┌────────
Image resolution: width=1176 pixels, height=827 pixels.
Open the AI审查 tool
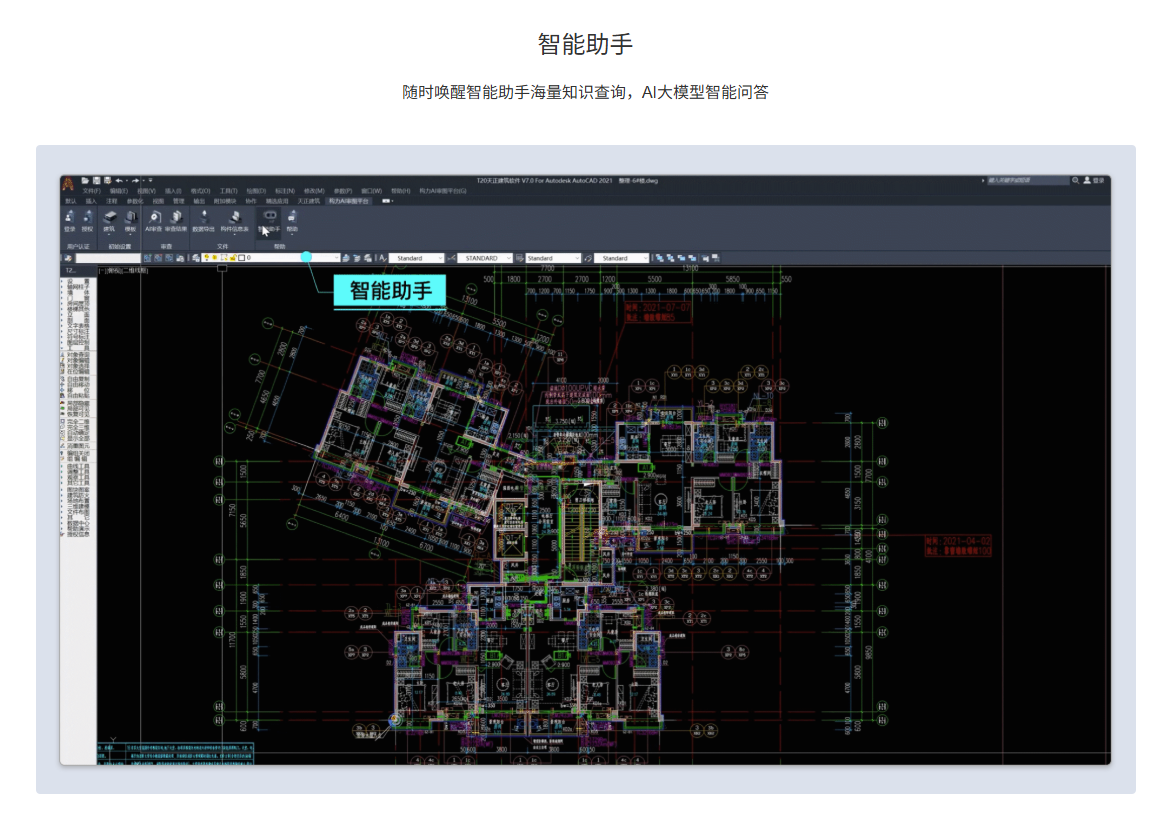(153, 216)
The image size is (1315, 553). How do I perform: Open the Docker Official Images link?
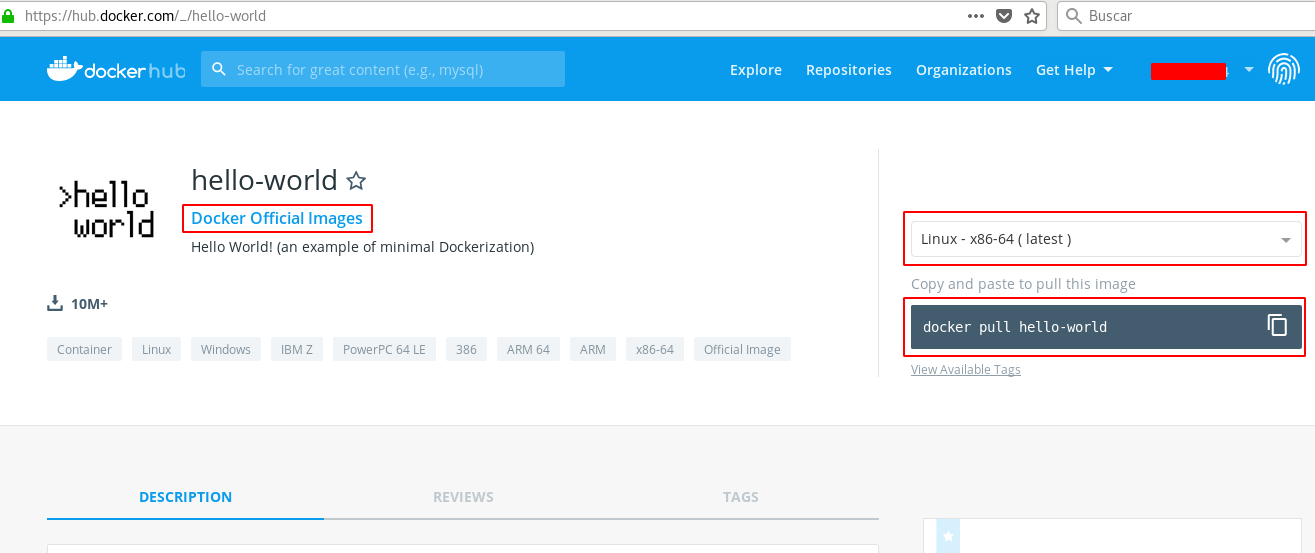pyautogui.click(x=277, y=218)
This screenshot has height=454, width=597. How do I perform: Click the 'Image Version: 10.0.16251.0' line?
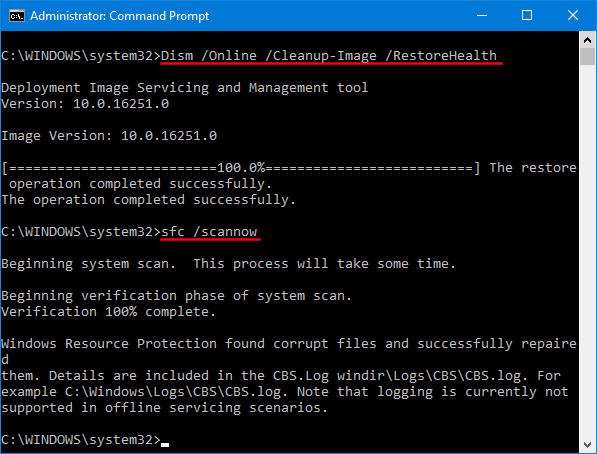109,136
└────────
EXERCISE BRIEF: The whole listing above must be set down again exactly, but without its images.

RESPONSE AREA:
Image resolution: width=1176 pixels, height=827 pixels.
Open the AI审查 tool
(153, 216)
The image size is (1315, 553). How do I perform: Open the Docker Official Images link?
pyautogui.click(x=277, y=218)
This screenshot has height=454, width=597. How do I perform: Click the 'Image Version: 10.0.16251.0' line?
109,136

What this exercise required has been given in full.